J’y travaille dans mes écoles. Nous essayons de profiter de la montagne ensemble et de travailler côte à côte. Une fois, Ueli Steck et moi avons été en contact pour un projet sérieux, une ascension hivernale. Même si nous n’étions pas amis, nous nous connaissions assez bien. Il est possible que nous aurions pu faire quelque chose ensemble.

Quels sont vos projets pour l’avenir proche ? Je sais que vous avez les yeux sur le Cerro Torre.

[Urubko appelle Maria pour répondre à ça]

Denis Urubko : Marishka, dis-nous ce qu’on veut escalader, s’il te plaît.

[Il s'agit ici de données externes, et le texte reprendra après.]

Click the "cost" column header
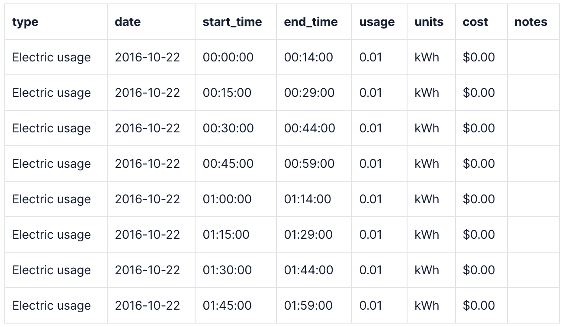Viewport: 565px width, 327px height. click(475, 22)
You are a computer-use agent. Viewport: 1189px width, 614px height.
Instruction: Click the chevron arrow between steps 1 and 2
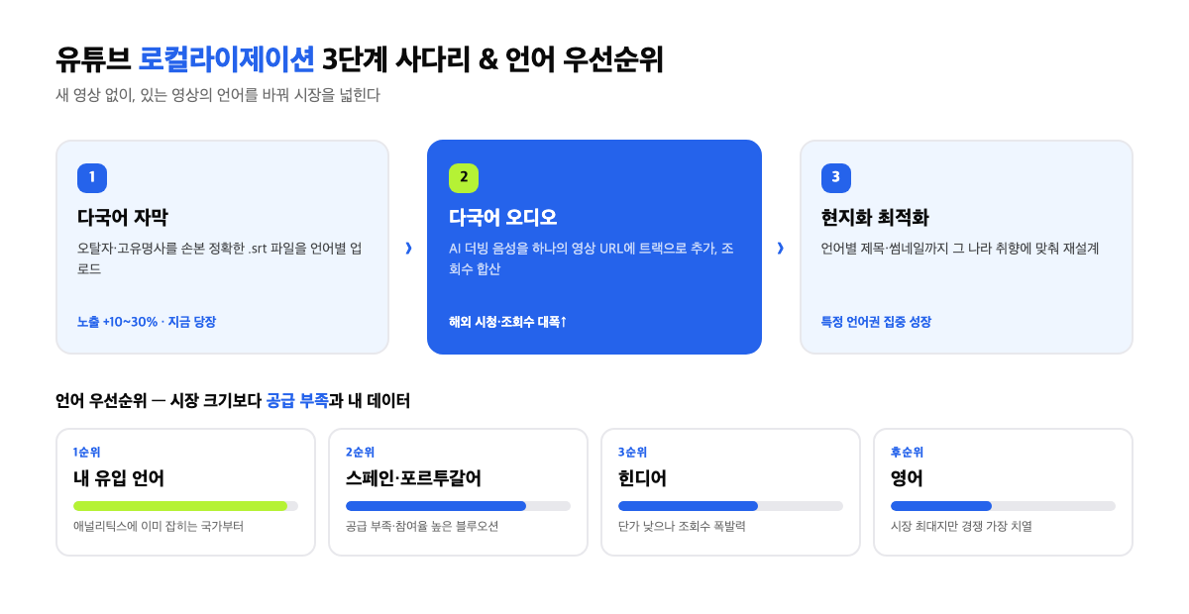(408, 248)
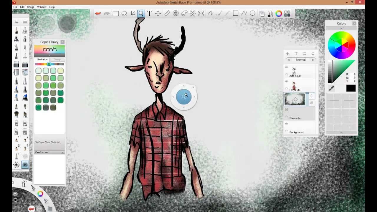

Maria Cardell : Notre objectif principal est la Route Ragni sur le Cerro Torre. Mais tu sais Denis il pense toujours à quelque chose de nouveau. S’échauffer avec un itinéraire classique, mais en vouloir toujours plus. Après Ragni, si je suis à l’aise, on peut essayer de grimper quelque chose de nouveau. Sur le Cerro Torre ! Pouvez-vous imaginer ? Je serais heureux de réussir sur Ragni ! Nous allons y aller pour deux mois parce que le temps en Patagonie est notoirement imprévisible. Nous partirons le 28 novembre et resterons jusqu’au 26 janvier. C’est mon premier voyage là-bas.

Maria Cardell a 44 ans et grimpe depuis plus de 20 ans. C’est une tradition familiale. Sa tante et son grand-père étaient des alpinistes de renom. Sa mère était une skieuse extraordinaire, qui a remporté de nombreuses courses, même dans les championnats nationaux. En tant que photojournaliste, elle s’est rendue en Italie pour interviewer Urubko, ils sont allés grimper ensemble et ont découvert qu’ils formaient une bonne équipe. Maria a gravi les sommets Lénine, Spantik et Cho Oyu, qui ont été nominés au Piolet d’Or cette année pour leur nouveau parcours sur le pic Chapayev près de Khan Tengri en août 2017.

Cette interview est parue à l’origine en hongrois dans la publication en ligne Mozgasvilag. Traduction par ExplorersWeb avec la participation de Laszlo Pinter et Denis Urubko.